TASK TO COMPLETE: Reproduce, exactly and in full, only the lines below from the one containing "Task: Open the Dependencies tab" through the one containing "The height and".

EXCERPTED RECORDS:

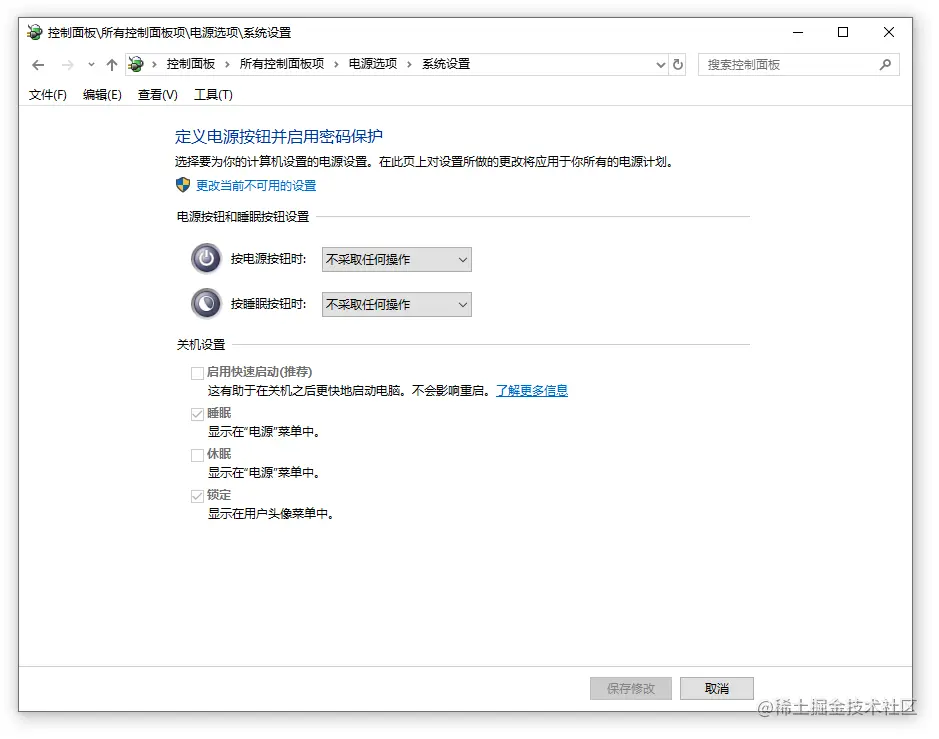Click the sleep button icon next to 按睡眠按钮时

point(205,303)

--

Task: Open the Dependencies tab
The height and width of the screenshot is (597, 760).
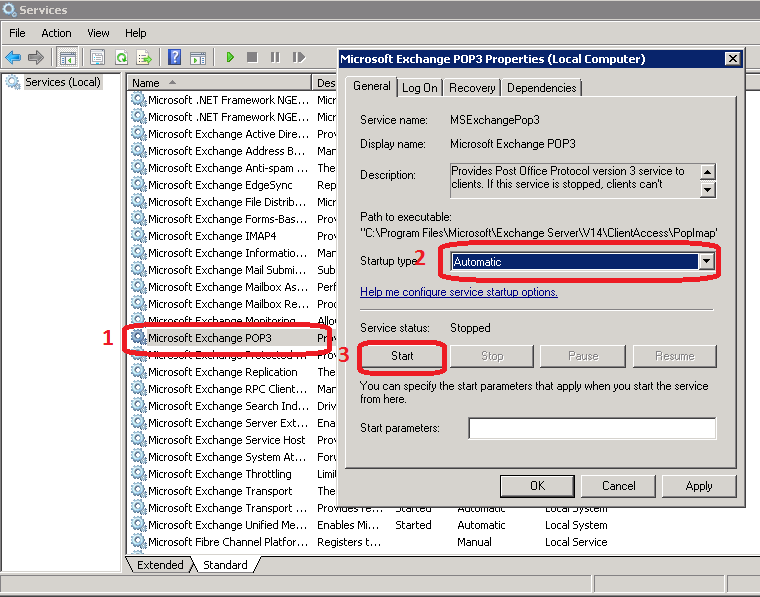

==

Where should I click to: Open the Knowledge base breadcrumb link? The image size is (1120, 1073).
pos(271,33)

ANSWER BOX:
Task: Open the Dependencies tab
The height and width of the screenshot is (597, 760).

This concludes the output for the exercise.